Am Morgen des 28. April 2010 wurde Ricardo Oviedo Reyes, Fernsehjournalist und Vorsitzender des Verbandes der Medienschaffenden von Colón (Asociación de Comunicadores de Colón) im Nordosten des Landes, von zwei Männern auf einem gelben Motorrad ohne Nummernschild verfolgt. Der Journalist kam gerade aus einer Besprechung und war auf dem Weg nach Hause. Ricardo Oviedo Reyes war so verängstigt, dass er sein Motorrad anhielt und Zuflucht in dem Büro einer Nichtregierungsorganisation suchte anstatt nach Hause zu fahren. Am Vorabend waren bereits Schüsse vor seiner Wohnung abgefeuert worden, und dieselben Männer waren ihm bereits zuvor nach Hause gefolgt und immer wieder an seiner Wohnung vorbeigefahren. Am 21. April hatte Ricardo Oviedo Reyes außerdem telefonische Morddrohungen erhalten.

Amnesty International sind darüber hinaus erst kürzlich Berichte über Drohungen gegen einen weiteren Journalisten zugegangen. Gerardo Chévez hat am 14. April Morddrohungen per SMS erhalten. Er arbeitet als Reporter für den Radiosender Radio Progreso, der in der Stadt El Progreso im Norden Honduras sitzt. In der SMS, in der auch auf die Ermordung des Radiojournalisten Luis Antonio Chévez Hernández verwiesen wurde, der am Vortag im Norden der Stadt San Pedro Sula getötet worden war, hieß es: "Bald sind wir mit den Chévez’ fertig. Danach sind die Priester dran." Gerardo Chévez ist nicht mit Luis Antonio Chévez Hernández verwandt, beide tragen aber denselben Nachnamen. Der Leiter des Radiosenders ist der Jesuitenpater Padre Ismael Moreno.

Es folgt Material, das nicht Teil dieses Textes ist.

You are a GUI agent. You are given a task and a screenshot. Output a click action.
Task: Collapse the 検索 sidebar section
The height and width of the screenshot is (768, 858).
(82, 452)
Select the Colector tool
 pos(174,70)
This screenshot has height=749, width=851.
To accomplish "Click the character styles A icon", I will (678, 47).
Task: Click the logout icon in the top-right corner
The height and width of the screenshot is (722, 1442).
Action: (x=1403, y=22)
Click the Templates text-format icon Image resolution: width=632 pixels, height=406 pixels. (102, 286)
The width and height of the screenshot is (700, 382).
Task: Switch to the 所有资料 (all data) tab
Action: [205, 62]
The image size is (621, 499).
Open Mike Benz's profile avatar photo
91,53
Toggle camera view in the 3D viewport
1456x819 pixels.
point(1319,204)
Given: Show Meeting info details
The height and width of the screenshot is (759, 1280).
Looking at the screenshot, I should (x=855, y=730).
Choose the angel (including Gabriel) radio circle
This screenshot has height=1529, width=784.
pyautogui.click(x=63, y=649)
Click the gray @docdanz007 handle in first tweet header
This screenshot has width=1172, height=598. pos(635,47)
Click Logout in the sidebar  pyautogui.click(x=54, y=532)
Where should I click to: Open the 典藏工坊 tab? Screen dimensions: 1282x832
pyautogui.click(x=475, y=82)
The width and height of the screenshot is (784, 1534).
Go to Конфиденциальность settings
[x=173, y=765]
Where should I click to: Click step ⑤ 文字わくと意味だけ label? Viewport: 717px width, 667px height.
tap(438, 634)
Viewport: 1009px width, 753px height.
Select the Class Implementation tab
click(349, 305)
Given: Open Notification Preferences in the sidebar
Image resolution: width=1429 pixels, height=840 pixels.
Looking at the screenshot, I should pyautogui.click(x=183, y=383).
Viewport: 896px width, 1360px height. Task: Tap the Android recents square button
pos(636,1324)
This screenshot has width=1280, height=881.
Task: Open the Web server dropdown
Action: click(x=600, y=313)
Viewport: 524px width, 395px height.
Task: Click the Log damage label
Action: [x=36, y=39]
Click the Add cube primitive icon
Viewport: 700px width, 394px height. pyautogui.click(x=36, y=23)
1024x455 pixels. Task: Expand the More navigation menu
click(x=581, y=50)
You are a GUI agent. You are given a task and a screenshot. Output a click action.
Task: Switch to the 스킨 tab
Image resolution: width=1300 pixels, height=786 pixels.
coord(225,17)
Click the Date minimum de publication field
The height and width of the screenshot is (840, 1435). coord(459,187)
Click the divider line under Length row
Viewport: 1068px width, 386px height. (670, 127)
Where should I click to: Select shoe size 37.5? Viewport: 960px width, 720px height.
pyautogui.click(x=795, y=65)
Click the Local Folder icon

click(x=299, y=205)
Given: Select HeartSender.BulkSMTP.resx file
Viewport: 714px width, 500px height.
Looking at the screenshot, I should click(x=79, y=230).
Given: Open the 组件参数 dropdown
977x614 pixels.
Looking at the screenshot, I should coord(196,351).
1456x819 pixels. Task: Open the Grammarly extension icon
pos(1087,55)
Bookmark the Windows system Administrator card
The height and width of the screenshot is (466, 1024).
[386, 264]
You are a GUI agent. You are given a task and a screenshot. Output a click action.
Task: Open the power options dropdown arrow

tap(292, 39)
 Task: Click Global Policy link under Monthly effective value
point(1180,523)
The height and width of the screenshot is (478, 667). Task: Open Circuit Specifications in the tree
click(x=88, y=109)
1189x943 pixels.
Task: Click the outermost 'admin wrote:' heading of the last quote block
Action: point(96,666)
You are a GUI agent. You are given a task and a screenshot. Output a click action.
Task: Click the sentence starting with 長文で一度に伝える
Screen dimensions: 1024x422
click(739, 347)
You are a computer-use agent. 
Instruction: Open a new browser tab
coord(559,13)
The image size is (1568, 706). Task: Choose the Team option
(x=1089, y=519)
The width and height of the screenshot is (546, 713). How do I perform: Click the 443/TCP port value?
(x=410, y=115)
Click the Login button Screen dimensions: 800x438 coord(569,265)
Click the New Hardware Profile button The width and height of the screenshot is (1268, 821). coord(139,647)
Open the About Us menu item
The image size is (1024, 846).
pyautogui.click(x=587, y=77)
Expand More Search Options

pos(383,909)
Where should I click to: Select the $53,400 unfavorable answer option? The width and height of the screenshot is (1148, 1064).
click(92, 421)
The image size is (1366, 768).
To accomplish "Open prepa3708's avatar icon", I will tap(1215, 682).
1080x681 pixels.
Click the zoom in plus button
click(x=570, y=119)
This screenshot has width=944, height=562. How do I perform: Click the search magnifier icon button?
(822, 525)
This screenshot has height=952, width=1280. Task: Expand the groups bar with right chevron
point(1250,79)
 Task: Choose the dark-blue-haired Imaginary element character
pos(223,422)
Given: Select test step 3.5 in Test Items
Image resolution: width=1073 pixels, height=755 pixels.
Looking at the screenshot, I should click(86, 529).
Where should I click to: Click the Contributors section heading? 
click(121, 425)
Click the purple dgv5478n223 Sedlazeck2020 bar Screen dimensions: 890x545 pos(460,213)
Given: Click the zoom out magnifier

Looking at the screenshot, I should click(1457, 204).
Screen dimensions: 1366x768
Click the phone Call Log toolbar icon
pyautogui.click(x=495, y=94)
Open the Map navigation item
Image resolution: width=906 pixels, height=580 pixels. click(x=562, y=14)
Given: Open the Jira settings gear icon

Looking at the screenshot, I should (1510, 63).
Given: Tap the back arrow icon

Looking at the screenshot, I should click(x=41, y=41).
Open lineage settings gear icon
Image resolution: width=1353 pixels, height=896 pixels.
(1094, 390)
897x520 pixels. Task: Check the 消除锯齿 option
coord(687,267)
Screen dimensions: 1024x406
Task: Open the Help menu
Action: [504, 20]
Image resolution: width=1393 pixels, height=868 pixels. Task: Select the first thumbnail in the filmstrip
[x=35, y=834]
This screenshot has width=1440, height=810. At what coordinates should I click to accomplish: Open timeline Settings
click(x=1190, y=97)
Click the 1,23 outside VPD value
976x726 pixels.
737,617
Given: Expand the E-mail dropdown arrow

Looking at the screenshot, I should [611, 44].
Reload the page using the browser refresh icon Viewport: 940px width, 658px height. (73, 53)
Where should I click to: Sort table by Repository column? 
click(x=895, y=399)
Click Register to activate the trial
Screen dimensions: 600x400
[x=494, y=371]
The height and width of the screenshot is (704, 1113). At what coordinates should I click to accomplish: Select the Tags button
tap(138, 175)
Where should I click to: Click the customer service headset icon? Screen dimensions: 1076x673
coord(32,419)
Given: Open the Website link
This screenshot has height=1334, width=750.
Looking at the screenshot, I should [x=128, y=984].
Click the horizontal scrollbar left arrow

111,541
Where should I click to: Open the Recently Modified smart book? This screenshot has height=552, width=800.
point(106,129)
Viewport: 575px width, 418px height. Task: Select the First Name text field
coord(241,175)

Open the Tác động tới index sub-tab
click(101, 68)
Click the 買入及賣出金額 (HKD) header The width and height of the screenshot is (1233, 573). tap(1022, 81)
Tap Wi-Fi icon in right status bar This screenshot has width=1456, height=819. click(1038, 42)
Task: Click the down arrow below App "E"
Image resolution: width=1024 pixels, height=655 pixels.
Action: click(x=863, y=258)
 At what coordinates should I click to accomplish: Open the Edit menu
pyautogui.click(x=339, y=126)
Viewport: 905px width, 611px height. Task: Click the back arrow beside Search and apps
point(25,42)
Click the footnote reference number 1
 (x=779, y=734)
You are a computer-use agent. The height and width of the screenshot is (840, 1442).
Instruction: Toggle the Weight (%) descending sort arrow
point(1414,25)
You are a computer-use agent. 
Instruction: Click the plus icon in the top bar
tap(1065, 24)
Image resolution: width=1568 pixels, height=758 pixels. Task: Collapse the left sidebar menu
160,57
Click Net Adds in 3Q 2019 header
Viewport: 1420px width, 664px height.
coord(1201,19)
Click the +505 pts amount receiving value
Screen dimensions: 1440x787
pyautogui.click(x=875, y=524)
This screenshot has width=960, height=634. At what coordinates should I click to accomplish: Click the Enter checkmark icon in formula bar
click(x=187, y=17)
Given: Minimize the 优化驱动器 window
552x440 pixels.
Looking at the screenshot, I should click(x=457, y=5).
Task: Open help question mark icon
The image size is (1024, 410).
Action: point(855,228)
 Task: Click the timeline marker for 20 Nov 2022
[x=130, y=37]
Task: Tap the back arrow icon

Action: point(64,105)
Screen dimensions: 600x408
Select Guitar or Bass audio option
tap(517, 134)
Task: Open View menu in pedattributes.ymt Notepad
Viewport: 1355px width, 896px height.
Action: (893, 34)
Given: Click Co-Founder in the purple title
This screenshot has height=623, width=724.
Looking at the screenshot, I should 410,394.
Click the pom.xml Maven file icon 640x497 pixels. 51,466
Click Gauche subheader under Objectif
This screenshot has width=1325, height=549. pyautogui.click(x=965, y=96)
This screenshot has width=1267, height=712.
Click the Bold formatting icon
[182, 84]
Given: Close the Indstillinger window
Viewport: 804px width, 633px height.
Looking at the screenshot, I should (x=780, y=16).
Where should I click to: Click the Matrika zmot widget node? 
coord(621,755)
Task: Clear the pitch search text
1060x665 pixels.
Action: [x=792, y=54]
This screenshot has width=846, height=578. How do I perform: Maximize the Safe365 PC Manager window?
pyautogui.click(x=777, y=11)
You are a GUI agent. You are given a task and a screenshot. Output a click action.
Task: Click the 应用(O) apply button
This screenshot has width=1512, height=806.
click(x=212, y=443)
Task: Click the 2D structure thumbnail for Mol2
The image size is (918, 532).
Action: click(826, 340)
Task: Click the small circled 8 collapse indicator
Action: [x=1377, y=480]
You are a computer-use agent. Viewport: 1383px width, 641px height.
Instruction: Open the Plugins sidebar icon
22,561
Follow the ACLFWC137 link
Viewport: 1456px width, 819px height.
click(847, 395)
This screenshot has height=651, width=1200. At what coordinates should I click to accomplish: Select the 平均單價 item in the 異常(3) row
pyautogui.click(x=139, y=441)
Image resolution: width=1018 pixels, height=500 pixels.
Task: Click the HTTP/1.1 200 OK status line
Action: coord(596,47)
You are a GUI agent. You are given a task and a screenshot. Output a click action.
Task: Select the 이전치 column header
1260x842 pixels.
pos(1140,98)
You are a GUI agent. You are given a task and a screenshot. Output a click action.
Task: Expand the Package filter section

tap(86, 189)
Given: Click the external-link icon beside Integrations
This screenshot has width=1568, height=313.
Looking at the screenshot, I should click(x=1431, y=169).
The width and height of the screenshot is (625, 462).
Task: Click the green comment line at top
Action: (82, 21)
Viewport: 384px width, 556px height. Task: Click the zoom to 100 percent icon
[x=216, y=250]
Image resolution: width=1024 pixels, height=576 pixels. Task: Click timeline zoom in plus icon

Bereits am 29. März hat Gerardo Chévez eine SMS erhalten, in der stand: "Ha ha ha, wir machen die Journalisten fertig, die so einen Müll reden wie du." Gerardo Chévez hat in jüngster Zeit über eine Reihe von Veranstaltungen der Widerstandsbewegung berichtet, ebenso wie über mutmaßliche Korruptionsvorfälle in der Region.

Hintergrundinformation

Hintergrund

Am 1. März wurde in Tegucigalpa der 26-jährige Student und Journalist Joseph Hernandez Ochoa erschossen, sein Kollege Carol Cabrera trug bei dem Vorfall Verletzungen davon. Am 11. März töteten Unbekannte den Radiojournalisten David Meza Montesinos; sie folgten seinem Auto und erschossen ihn. Er hatte zum Thema Drogenhandel recherchiert und über mehrere Wochen telefonische Drohungen erhalten. Drei Tage später wurde Nahúm Palacios, der Nachrichtendirektor des Fernsehsenders Channel 5 ermordet, als er durch die Stadt Tocoa im Departement Colón fuhr. Er hatte sich mit einem Landkonflikt in der Region Aguán beschäftigt und ebenfalls über Drogenhandel berichtet. Bereits am 24. Juni 2009 hatte die Interamerikanische Menschenrechtskommission die honduranischen Behörden aufgefordert, ihm umgehend Schutz zu gewähren, aber die Behörden kamen der Aufforderung nicht nach. Victor Manuel Juárez und Jose Bayardo Mairena, zwei Mitarbeiter der Nachrichtensendung Asi es olancho, deren Redaktion ihren Sitz im Departement Olancho im Osten von Honduras hat, wurden am 27. März erschossen. Sie waren auf einer Straße in Olancho mit dem Auto unterwegs, als aus einem anderen Fahrzeug Schüsse auf sie abgefeuert wurden.

Nach dem Putsch vom 28. Juni 2009 schlossen und besetzten Angehörige des Militärs die Büros mehrerer Medienunternehmen und gingen mit Gewalt vor allem gegen JournalistInnen vor, die Recherchen über die organisierte Kriminalität anstellten. MenschenrechtsverteidigerInnen und KritikerInnen des Putsches wurden bedroht und eingeschüchtert.

Am 27. Januar 2010 übernahm eine neue Regierung unter Präsident Porfirio Lobo die Amtsgeschäfte. Nach den tödlichen Anschlägen auf sechs Journalisten innerhalb von nur zwei Monaten ist sie nun gefordert, unverzüglich Maßnahmen zum Schutz bedrohter JournalistInnen zu ergreifen, weitere Anschläge zu verhindern und die für die bereits verübten Morde Verantwortlichen zu ermitteln und vor Gericht zu bringen. Am Tag des Amtsantritts veröffentlichte Amnesty unter dem Titel "Honduras: Recommendations to the new Honduran government following the coup of June 2009" (AMR 37/003/2010) einen Bericht, in dem die während des Staatsstreichs begangenen Menschenrechtsverletzungen dokumentiert werden.